Nunca se viu na história deste clube um time tão sem alma, sem padrão, sem qualidade. Verdade que tinha em seus quadros atletas que foram vencedores no passado em outros clubes. E que sei lá o real motivo esqueceram como se joga bola, ficando apenas no esforço de se fazer algo, sem folego e qualidade.

Não se tem nada a justificar. Foram dezesseis derrotas, quinze empates e apenas sete vitorias. Quase um turno completo somente de derrotas. Daí que o caminho era mesmo a série B e assim foi.

Culpo o técnico Mano Menezes por muitas vezes colocar time reserva simplesmente para resguardar este ou aquele atleta, para a a disputa na Libertadores ou na Copa Brasil.

Culpa também tem a diretoria por fazer contratações equivocadas, pagar salários astronômicos e tantas outras barbáries que agora veem à tona.
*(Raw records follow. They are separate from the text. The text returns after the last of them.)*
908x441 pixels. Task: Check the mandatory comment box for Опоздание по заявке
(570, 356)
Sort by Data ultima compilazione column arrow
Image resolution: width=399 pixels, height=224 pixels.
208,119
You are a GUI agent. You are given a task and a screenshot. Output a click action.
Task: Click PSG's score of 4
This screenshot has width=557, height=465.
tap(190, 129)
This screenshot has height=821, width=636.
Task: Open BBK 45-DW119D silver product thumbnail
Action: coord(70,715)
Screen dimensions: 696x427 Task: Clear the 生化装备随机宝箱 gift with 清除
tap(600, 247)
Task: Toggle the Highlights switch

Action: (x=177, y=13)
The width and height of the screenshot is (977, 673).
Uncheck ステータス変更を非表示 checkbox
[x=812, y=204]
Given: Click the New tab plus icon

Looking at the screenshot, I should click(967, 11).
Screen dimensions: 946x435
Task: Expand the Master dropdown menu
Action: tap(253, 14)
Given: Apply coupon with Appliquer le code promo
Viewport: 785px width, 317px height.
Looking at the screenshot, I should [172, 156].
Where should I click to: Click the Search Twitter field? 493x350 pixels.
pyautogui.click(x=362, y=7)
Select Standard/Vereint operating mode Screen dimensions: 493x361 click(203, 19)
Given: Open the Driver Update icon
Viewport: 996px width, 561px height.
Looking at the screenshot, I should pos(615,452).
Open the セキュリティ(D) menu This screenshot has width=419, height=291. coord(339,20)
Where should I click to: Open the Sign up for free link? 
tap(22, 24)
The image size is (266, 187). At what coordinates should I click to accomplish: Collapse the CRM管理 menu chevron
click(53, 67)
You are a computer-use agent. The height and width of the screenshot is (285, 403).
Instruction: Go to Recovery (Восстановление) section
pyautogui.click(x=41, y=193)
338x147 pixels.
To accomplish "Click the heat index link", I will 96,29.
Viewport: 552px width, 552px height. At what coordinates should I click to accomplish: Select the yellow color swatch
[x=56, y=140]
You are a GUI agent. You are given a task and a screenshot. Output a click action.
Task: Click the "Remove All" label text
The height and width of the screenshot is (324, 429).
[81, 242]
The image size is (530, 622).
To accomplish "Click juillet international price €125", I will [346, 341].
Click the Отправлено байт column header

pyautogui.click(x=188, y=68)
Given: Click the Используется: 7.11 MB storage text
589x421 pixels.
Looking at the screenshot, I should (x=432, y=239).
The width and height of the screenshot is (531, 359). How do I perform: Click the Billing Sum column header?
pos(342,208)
Tudo isso é reflexo de casa arrombada. Um time que sempre foi sinônimo de pujança, de causar inveja a tantos clubes de primeira linha, por tantas conquistas que resultam, até aqui, em uma história vencedora.

Começar de novo é o que resta. E reescrever um capitulo em que o torcedor volte a aplaudir o clube de pé ou invés de depredar tudo que se vê pela frente.

Que surja um novo Cruzeiro, de um azul mais brilhante e imponente, é o que se espera, para o bem do futebol brasileiro e de Minas Gerais.

Comemorar a queda do rival é triste para o Atlético que também não teve um bom campeonato

Jogadores do Inter comemoram gol de virada contra o Atlético já na prorrogação (Foto: Ricardo Duarte/SC Internacional). No destaque, torcedores sofrem com queda do Cruzeiro (Felipe Correia/Estadão)

Por outro lado, o Atlético se tem algo a comemorar é a permanência nesta elite do futebol brasileiro. Nada mais. O clube alvinegro também foi derrotado em quase um turno de disputa, com dezesseis derrotas.

Por sorte teve 13 vitórias e encerra sua participação nessa mesma escala. Como “consolo”, vai mais uma vez ter a oportunidade de tentar uma Copa Sul-Americana no ano que vai chegar.

Encerrou o ano deixando escapar uma vitória fora de casa nos momentos finais do jogo. Nada de novo em campo, pois foi algo que aconteceu em muitos jogos deste ano.

Além de um time mais qualificado é necessária uma melhor condição para se manter forte nos noventa minutos da partida, o que nada disso se viu ao longo da disputa.

É preciso contratar com mais qualidade, para se ter uma boa base e planejar melhor o ano. É o que o atleticano espera para o que vem pela frente, ainda mais agora que é o nosso único representante na elite do nosso futebol.

Arrumar a casa com calma já é meta prioritária para este mês de dezembro. Para isso precisa contratar um treinador qualificado, assim como ter um nome forte na direção do futebol. Que o Atlético possa plantar bem com vistas a uma colheita farta em todo o ano que vai chegar.